Aborigines struggle for Rottnest heritage

March 4, 1991

By Leon Harrison

PERTH — The state government's plans for tourist development of Rottnest Island are meeting determined opposition from Aboriginal people are fighting to protect burial sites and to turn the old jail into a museum.

From 1838 to 1903, more than 3400 Aboriginal men were imprisoned on Rottnest following seizure of their land by the colonial authorities. Conditions were appalling. The prisoners were brutally beaten. Cells were freezing and overcrowded. Food and clothing were inadequate.

At least 364 men are as dying at Rottnest from neglect, disease, executions, beatings and murders. They were buried in unmarked graves in the area now known as tentland and also under the road and houses at the crossroads on the way to the golf course.

The issue is clouded for many whites here because of Rottnest's current role as a holiday resort. But Aborigines and their white supporters see no contradiction between this role and an acknowledgment of the island's grim past.

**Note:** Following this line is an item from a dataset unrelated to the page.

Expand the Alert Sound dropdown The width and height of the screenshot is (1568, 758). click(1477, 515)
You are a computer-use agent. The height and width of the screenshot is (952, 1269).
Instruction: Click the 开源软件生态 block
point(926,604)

The state Labor government seems to believe that tourism on Rottnest prohibits protecting burial sites. It is supporting redevelopment of the courtyard and cells of the old jails.

Opponents of the redevelopment initially won a Supreme Court injunction preventing work on the site. But it was restricted to three weeks, and subsequent applications for injunctions have been refused.

Elders and lawmen from throughout WA attended a four-day conference in Perth in December organised by Aboriginal people at the forefront of the struggle to prevent redevelopment of the sacred site occupied by the old Swan Brewery — Robert Bropho, Graham Merritt, Clarrie Isaacs, Lennie Culbung and others. They received help from the Construction, Mining and Energy Union and Aboriginal and Torres Strait Islander Commission.

After touring Rottnest, the elders called for:

  • closure of roads over the Aboriginal cemetery;

  • removal of houses on the Aboriginal cemetery;

  • transformation of tentland and THE crossroads into an Aboriginal cemetery;

  • transformation of the jail into a commemorative museum.

The elders issued a statement saying, "The jail is sacred because of the human suffering and the human killings ... That blood is still soaking into the ground. Each cell holds the existence of the Aboriginal people. Their spirits are in the cells ...

"Their blood is in each grain of sand by Aboriginal belief. They held their ceremonies in the darkness of the night. The proof is in the artefacts in the ground — singing sticks, dancing sticks. Respect has got to be shown."

The Aboriginal community will continue the struggle until the burial sites are protected and the old jail is made into a memorial and museum to remind people of the island's tragic past.